Juncker warnt vor Lähmung der EU
Junckers Ansatz hat nicht nur Gegner. Die Befürworter des Vorhabens, Ceta als « EU-only » einzustufen, befürchten ein Scheitern des Abkommens, wenn die Parlamente in allen 28 Mitgliedstaaten zustimmen müssten. Verweigert sich nur eines, wäre der Handelsvertrag tot. Juncker warnte die Staats- und Regierungschefs für diesen Fall vor einer Lähmung der EU und einem massiven Glaubwürdigkeitsverlust auf internationaler Bühne, hieß es in Brüssel.
Seine Sorge ist berechtigt: Eines der vier belgischen Regionalparlamente, die zustimmen müssten, hat sich bereits auf eine Ablehnung festgelegt. Bulgarien und Rumänien wiederum wollen eine Zustimmung mit Visa-Erleichterungen durch Kanada für ihre Bürger verbinden.
Dennoch bestehen auch andere EU-Länder seit Langem darauf, Ceta durch die nationalen Parlamente zu schicken. Nach dem Brexit-Referendum fühlen sie sich in ihrer Haltung klar bestätigt, und sie können mehrere Rechtsgutachten ins Feld führen. Doch auch die Kommission hat eine juristische Expertise erstellen lassen, und sie besagt, dass Ceta nahezu ausschließlich EU-Kompetenzen berühre.
Minister könnten die Notbremse ziehen
Sollte die Kommission nicht einlenken und Ceta als « EU-only » in den Europäischen Rat einbringen, droht dort massiver Ärger. Die Regierungen der Mitgliedstaaten könnten den Vorschlag zwar abändern und Ceta zu einem gemischten Abkommen erklären – doch dafür wäre ein einstimmiger Beschluss nötig. Der schien lange sicher, bis Ende Mai der italienische Wirtschaftsminister Carlo Calenda in einem Brief an Juncker signalisierte, dass sein Land ausscheren könnte.
Sollte das einstimmige Votum des Rats nicht zustande kommen, bliebe den Mitgliedstaaten als letzte Möglichkeit, Ceta vollständig zu blockieren. Denn der Beschluss benötigt eine qualifizierte Mehrheit – also die Zustimmung von mindestens 16 der 28 Mitgliedsländer, die zugleich 65 Prozent der EU-Bevölkerung stellen. Eine solche Mehrheit dürfte aber zumindest aus Sicht der Deutschen nicht zustande kommen. Minister Gabriel kündigte für sich bereits an, das Ceta-Abkommen im EU-Ministerrat abzulehnen, sollte der Bundestag vorher nicht abgestimmt haben.

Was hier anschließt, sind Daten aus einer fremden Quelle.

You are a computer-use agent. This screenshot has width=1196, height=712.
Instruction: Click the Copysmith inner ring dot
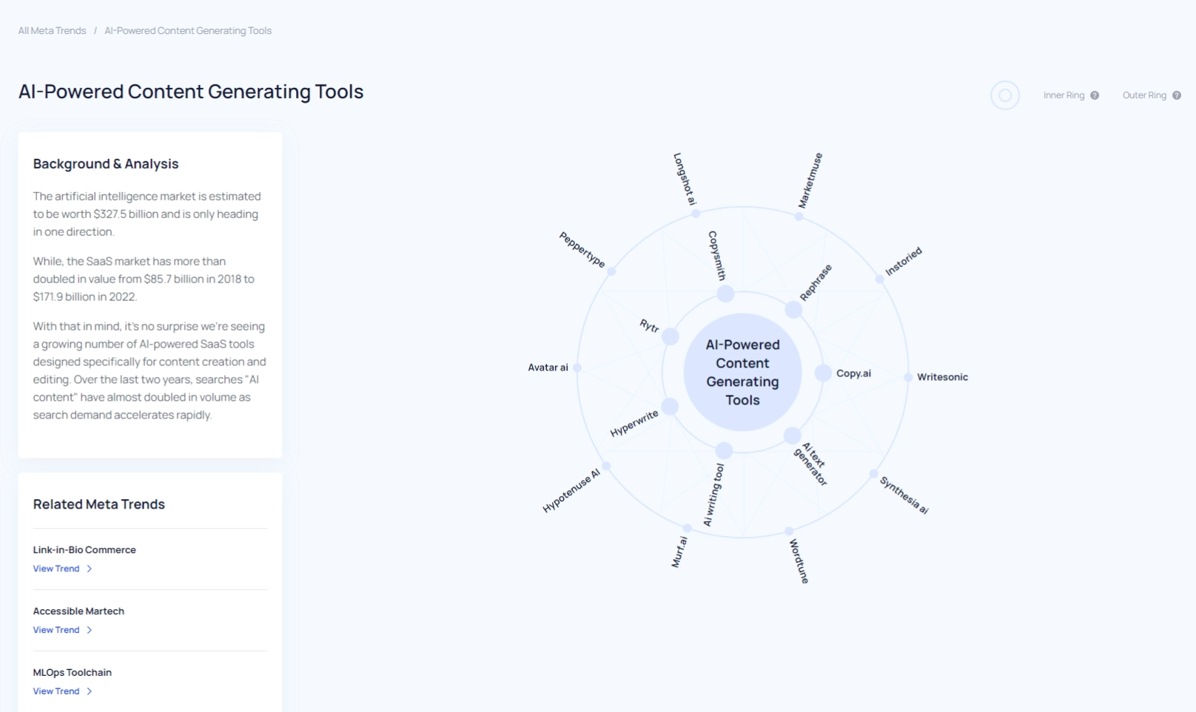pyautogui.click(x=725, y=294)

Kanzlerin Merkel kündigte am Dienstagabend an, den Bundestag in jedem Fall mit der Frage zu befassen. Zugleich bemühte sie sich, die Debatte nicht weiter eskalieren zu lassen. Die Kommission habe lediglich ihre Rechtsauffassung dargelegt, sagte Merkel. Das sei kein Grund, sie « an den Pranger zu stellen ».
Ceta gilt als eine Blaupause für das noch umstrittenere Handelsabkommen TTIP zwischen der EU und den USA. Die kanadische Regierung hofft auf einen 20-prozentigen Anstieg des Handels mit der EU. Kritiker warnen dagegen vor einer Schwächung des Verbraucherschutzes, sozialer Ungerechtigkeit und einem zu großen Einfluss der Wirtschaft. Die EU-Kommission hofft, Ceta vor Ende Oktober unterzeichnen zu können.